Date: 2007-04-16 08:43 pm (UTC)
nomadicwriter: [Doctor Doom] Victor Von Crankypants (rambling)
From: [personal profile] nomadicwriter
I think on reflection it's down to the fact that usually, even when the characters and their actions are outwardly unpleasant, the POV character provides some kind of emotional balance to it all. It doesn't necessarily have to be hope or a sense of humour or anything positive; if they even get angry or disgusted, it's at least some kind of recognition that these people are doing really horrible things.

With an emotionally blank narrator you're just left with a succession of people doing shitty things and hey, that's life apparently. Christopher can't provide any condemnation of their behaviour, and so it passes unremarked as if it's a normal way for people to act. Which is why I think the book really needed something objectively positive in it to balance out all the nastiness.

Date: 2007-04-17 02:00 pm (UTC)
From: [identity profile] lightreads.livejournal.com
He's not emotionally blank, though. I mean, there's a lot going on there, some really high swells. He just can't either regulate or rationalize it. Or articulate it, really. Whenever Christopher starts to describe how he's feeling, he either just says, "I felt x" and you just sort of know he's filling in the blank there because someone's told him that's what x feeling must be, or he starts describing how his body reacted. And it just doesn't close the circuit for me as a reader -- I'm left observing him, because empathy only goes so far in this book, for obvious reasons. Which is fitting, really, but still frustrating.

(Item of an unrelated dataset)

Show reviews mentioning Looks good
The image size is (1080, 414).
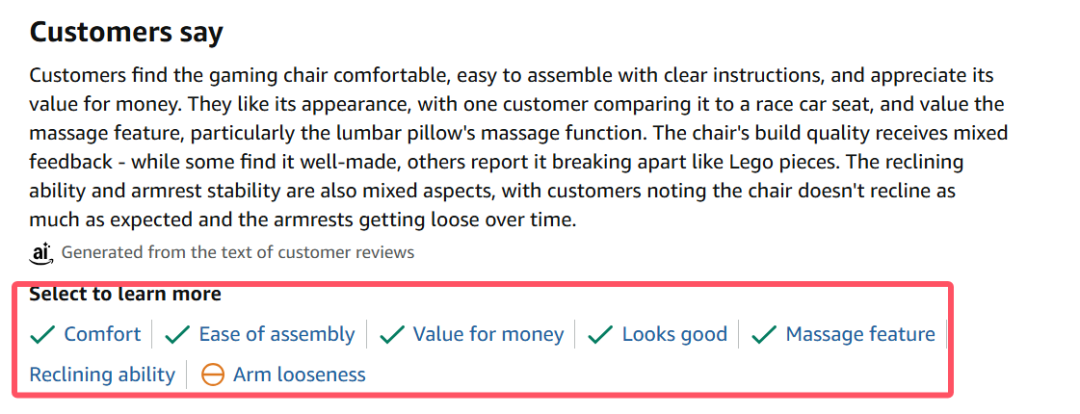pos(674,335)

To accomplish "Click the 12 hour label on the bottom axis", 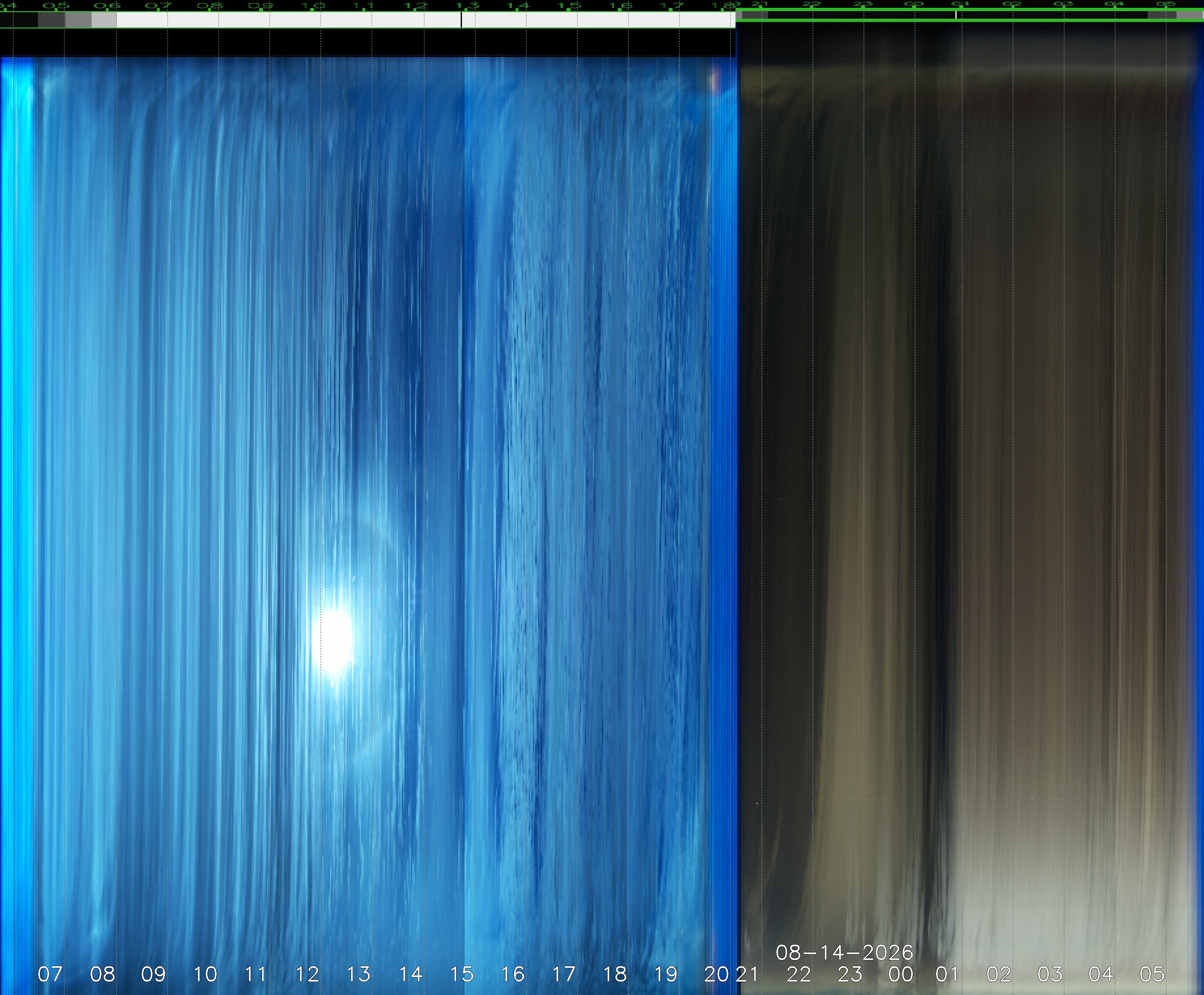I will (307, 974).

Date: 2007-04-17 05:28 pm (UTC)
nomadicwriter: [Doctor Doom] Victor Von Crankypants (rambling)
From: [personal profile] nomadicwriter
Yeah, you're right; "emotionally inarticulate" is probably more what I was aiming for. It's all there, but we're at just as much of a disconnect from it as Christopher is.

Date: 2007-04-14 03:13 pm (UTC)
From: [identity profile] minnaleigh.livejournal.com
I was thoroughly impressed with this book, too. The layered narrative was so well done. Have you read Elizabeth Moon's Speed of Dark? It was rec'd to me after I finished The Curious Incident and it is extremely good.

Haddon's Spot of Bother was also pretty good. The problem with it was that it was so successful at putting me in the head of someone with an anxiety problem that sometimes I got anxious reading it!

Date: 2007-04-16 01:55 pm (UTC)
From: [identity profile] lightreads.livejournal.com
I have Speed of Dark in the ever-expanding magical file of books to be read. *quakes in fear*. I'm on a bit of an autism/abnormal psych kick though, so we shall see.

Oh right, he has another book. I'd forgotten. Thanks for the reminder. I'll brace myself, though.